Word and element location data:
════════
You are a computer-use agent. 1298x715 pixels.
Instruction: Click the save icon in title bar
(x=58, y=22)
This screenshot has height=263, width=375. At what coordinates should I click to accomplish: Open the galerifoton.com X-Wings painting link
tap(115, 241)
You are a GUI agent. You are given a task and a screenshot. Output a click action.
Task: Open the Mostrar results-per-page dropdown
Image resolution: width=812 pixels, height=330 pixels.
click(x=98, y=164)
════════
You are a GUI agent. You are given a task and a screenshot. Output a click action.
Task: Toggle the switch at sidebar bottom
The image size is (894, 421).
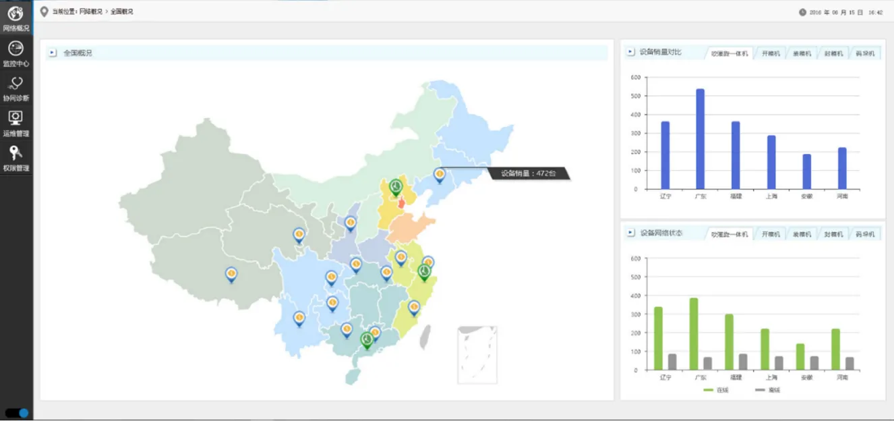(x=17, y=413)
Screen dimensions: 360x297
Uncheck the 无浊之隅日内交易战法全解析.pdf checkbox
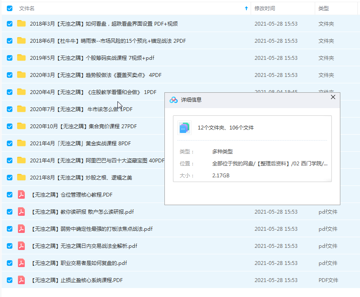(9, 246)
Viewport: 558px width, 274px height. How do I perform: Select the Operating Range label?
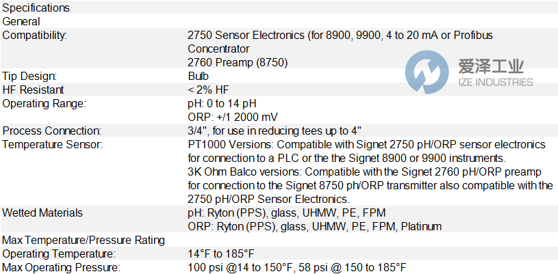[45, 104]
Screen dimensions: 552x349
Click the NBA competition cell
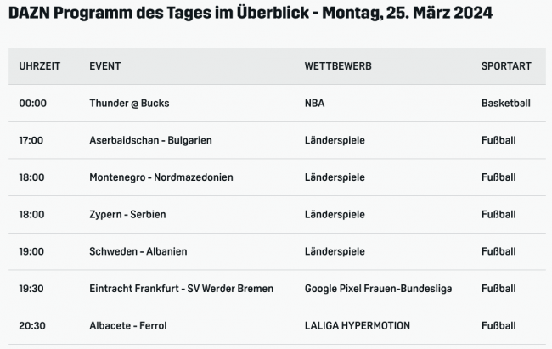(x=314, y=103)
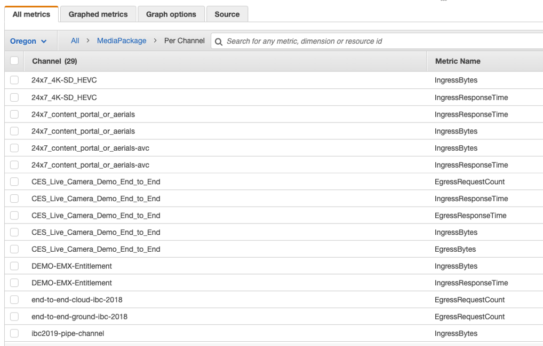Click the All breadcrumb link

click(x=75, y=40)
════════
• [Directions]
Edit the records in the stretch from the line containing "You are a computer-use" through the line containing "click(x=98, y=164)", changing "agent" to "assistant" and keeping everything else the same. Return only those lines.

• [Task result]
You are a computer-use assistant. 1298x715 pixels.
Instruction: Click the save icon in title bar
(x=58, y=22)
This screenshot has height=263, width=375. At what coordinates should I click to accomplish: Open the galerifoton.com X-Wings painting link
tap(115, 241)
You are a GUI assistant. You are given a task and a screenshot. Output a click action.
Task: Open the Mostrar results-per-page dropdown
Image resolution: width=812 pixels, height=330 pixels.
click(x=98, y=164)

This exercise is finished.